Desde hace millones de años los seres humanos hemos necesitado
aprovechar al máximo la comida. Era imprescindible almacenar la comida
en forma de grasa y poder superar así los casi inevitables periodos de
ayuno. En la actualidad, una parte de la población mundial sigue
sufriendo hambre y desnutrición, pero en los países desarrollados el
exceso de comida disponible y la vida sedentaria han hecho aparecer el
problema opuesto: la obesidad. Nuestra capacidad de convertir de forma
eficiente los alimentos en grasa se vuelve contra nosotros y supone uno
de los principales problemas de salud pública de las sociedades
occidentales.
El daño producido por la obesidad está relacionado con la cantidad de
grasa acumulada, pero también con donde se acumulan dichas grasas. De
esta forma, la acumulación de grasa en el tejido adiposo, formando los
conocidos michelines, resulta menos peligrosa para salud cuando se
deposita en caderas y muslos (la obesidad “en pera”) que cuando se
acumula en la cintura (obesidad “en manzana”). En especial porque el
depósito de grasa en el abdomen está asociado a la acumulación de grasa
en los órganos internos. Cuando la capacidad de almacén del tejido
adiposo se sobrepasa, la grasa comienza a acumularse en otros tejidos,
como el hígado o los vasos sanguíneos, y ahí comienzan nuestros
problemas. Estos tejidos no saben adaptarse a almacenar grasa.
Cuando la grasa se deposita en los vasos sanguíneos, nuestro sistema
inmune reacciona contra ella como si fuera un elemento extraño,
produciéndose una reacción inflamatoria. Pero nuestras células inmunes
no son capaces de destruir la grasa y, además, se acaban acumulando en
las paredes de los vasos sanguíneos glóbulos blancos y células
musculares de la pared arterial.

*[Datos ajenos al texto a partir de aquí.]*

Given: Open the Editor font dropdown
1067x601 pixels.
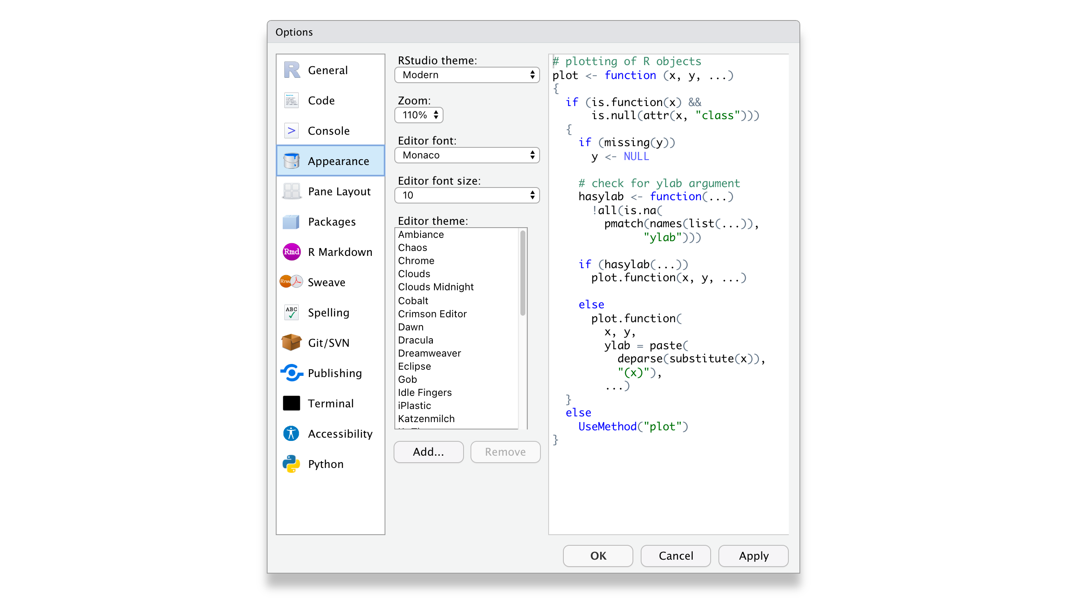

Según se encuentren estos acúmulos en
las arterias coronarias o en los vasos cerebrales, pueden provocar un
infarto de miocardio o un ictus, triplicándose el riesgo de estas
enfermedades cardiovasculares en las personas obesas.

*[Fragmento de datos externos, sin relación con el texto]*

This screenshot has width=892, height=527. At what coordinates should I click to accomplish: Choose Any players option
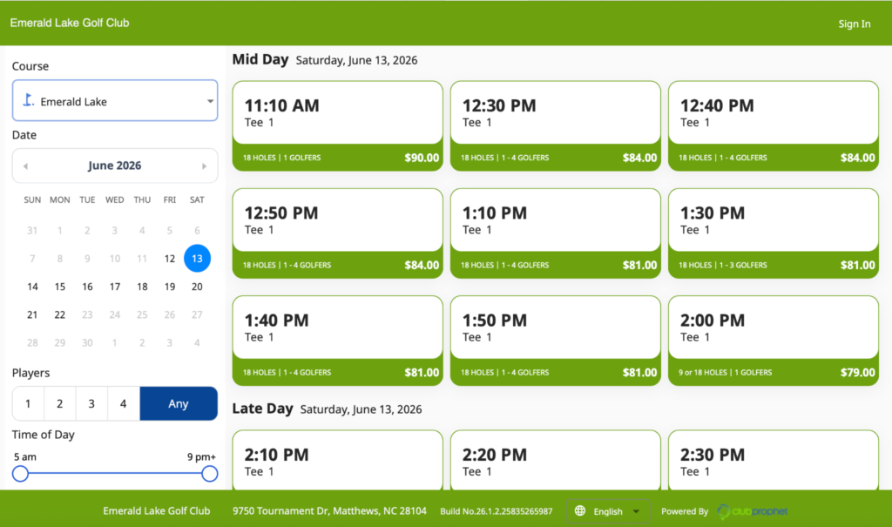(179, 403)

Por otro lado, la acumulación de grasa en el hígado resulta en la
esteatosis hepática o degeneración grasa, que puede terminar en cirrosis
e incluso cáncer hepático. De hecho, las personas obesas tienen cuatro
veces más probabilidades de desarrollar este tipo de cáncer. Además, la
obesidad está relacionada con un aumento del riesgo de sufrir otros
tipos de cáncer, como el de esófago, colon, recto, vesícula biliar,
páncreas, riñón, mama y útero. Se calcula que el riesgo de sufrir estos
cánceres es un 50% mayor en obesos.
El exceso de grasa almacenada en los distintos tejidos desencadena
también una respuesta inflamatoria que condiciona una falta de
sensibilidad a la insulina, causando la diabetes tipo 2. El aumento de
glucosa en la sangre asociado con esta enfermedad va unido a la
aparición de múltiples enfermedades, entre las que se incluyen el daño
en la retina y la insuficiencia renal. Los problemas renales y
hormonales causados por la diabetes y la obesidad parecen tener un papel
clave en el aumento de la tensión arterial que se observa en las
personas obesas, que a su vez favorece un mayor daño de los vasos
sanguíneos.
La obesidad no sólo provoca los problemas mencionados, sino que está
asociada con una compleja constelación de síndromes y enfermedades. Así,
el exceso de peso empeora la artrosis debido a la sobrecarga de las
articulaciones. La acumulación de grasa en la garganta dificulta el paso
de aire por esta zona, produciendo el síndrome de apnea obstructiva del
sueño. La obesidad provoca también alteraciones hormonales que pueden
provocar infertilidad y, debido a que las grasas son metabolizadas en
parte para producir bilis, el exceso de éstas puede llegar a producir
cálculos biliares.
En resumen, la obesidad se ha convertido en una de las plagas de las
sociedades desarrolladas. Está unida a la aparición de numerosas
enfermedades que son, en conjunto, las responsables del 2–8% del coste
sanitario y del 10–13% de las muertes en Europa. Estos datos,
lamentablemente, son solo el principio, dado que las nuevas generaciones
son cada vez más obesas, con lo que estas cifras pueden llegar a
multiplicarse. Por tanto, debe existir una concienciación clara de la
población y de los gobiernos respecto a este problema para que se tomen
de forma decidida medidas para controlar la obesidad.